Manufacturers blamed the drop in exports on low imports from China (down 90% year on year), as the country's housing market showed no signs of improvement. In addition, Vietnam's cement and clinker exports are also facing fierce competition from other competitors such as the Philippines and Bangladesh. Producers said they also faced challenges in the domestic market, as local cement consumption fell 7% year-on-year to nearly 90 million tonnes.

Vicem Ha Tien JSC said its pre-tax profit reached VND54.3bn in the fourth quarter of 2023, down 6% from the same period last year. In 2023, the company's revenue plunged 21% year-on-year to more than VND 7 trillion. Profits also fell 32% to more than 604 billion Dong, congthuong. VN reported.

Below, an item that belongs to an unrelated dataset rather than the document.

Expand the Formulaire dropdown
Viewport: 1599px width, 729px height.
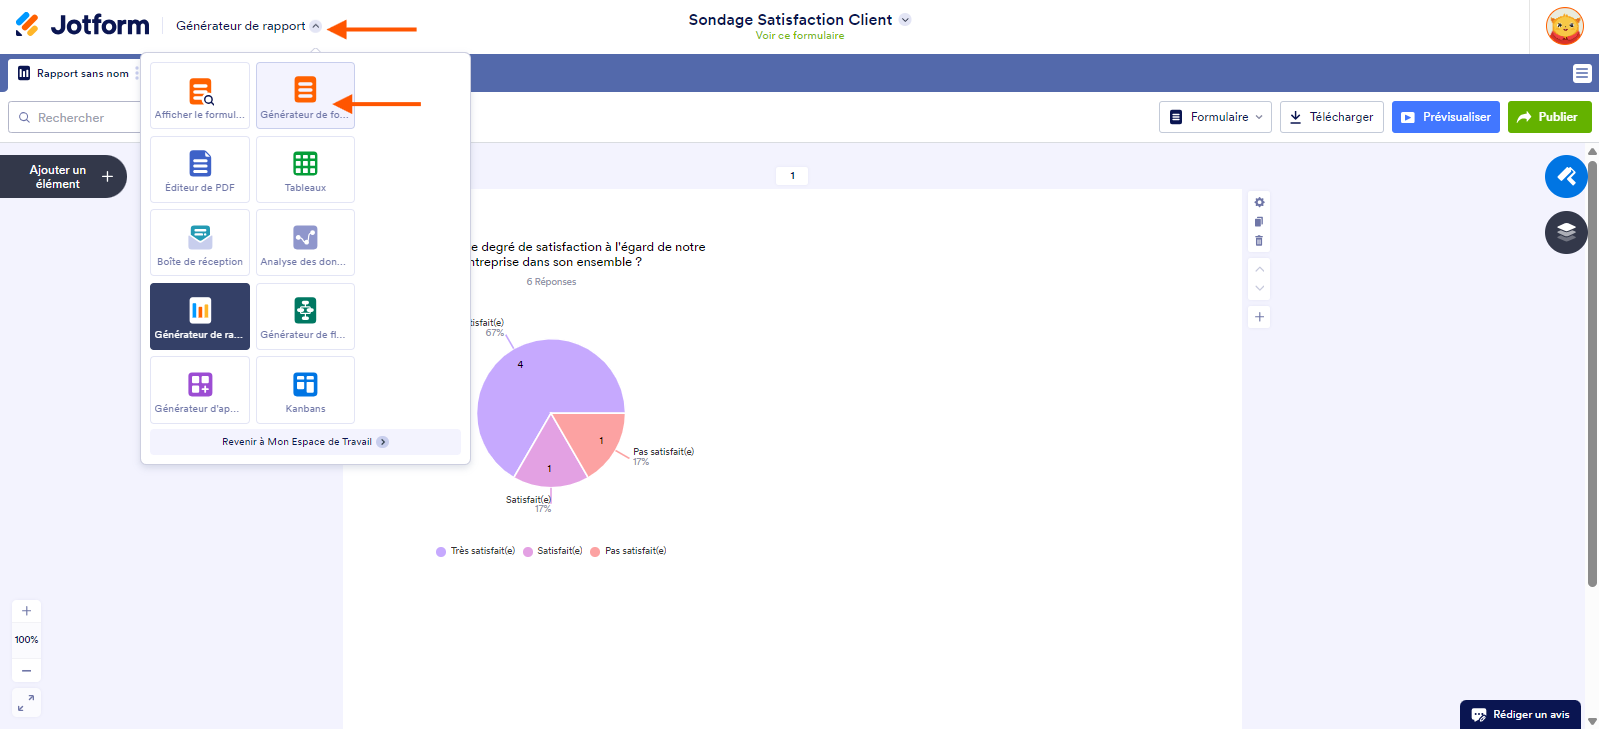(x=1215, y=117)
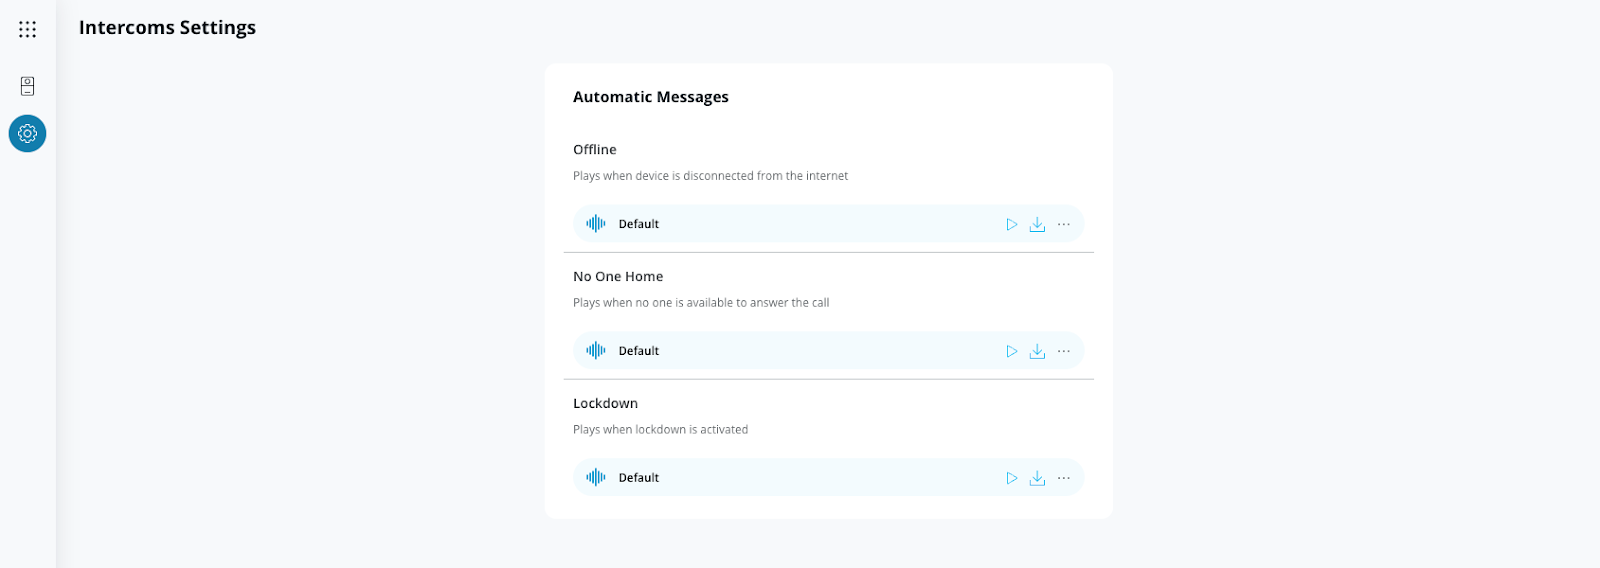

According to the online newspaper, this is the lowest profit level among the leading companies in the cement manufacturing industry in the past 10 years. In order to help the cement industry overcome the current difficulties, the Building Materials Department of the Ministry of Construction suggested that ministries, agencies and localities continue to accelerate public investment projects and infrastructure construction in accordance with the approved plan. According to the report, this will benefit the consumer market of building materials, including cement.

Cement producers themselves should innovate technologies to use energy efficiently and use waste as fuel to replace coal, thereby reducing production costs and increasing competitiveness.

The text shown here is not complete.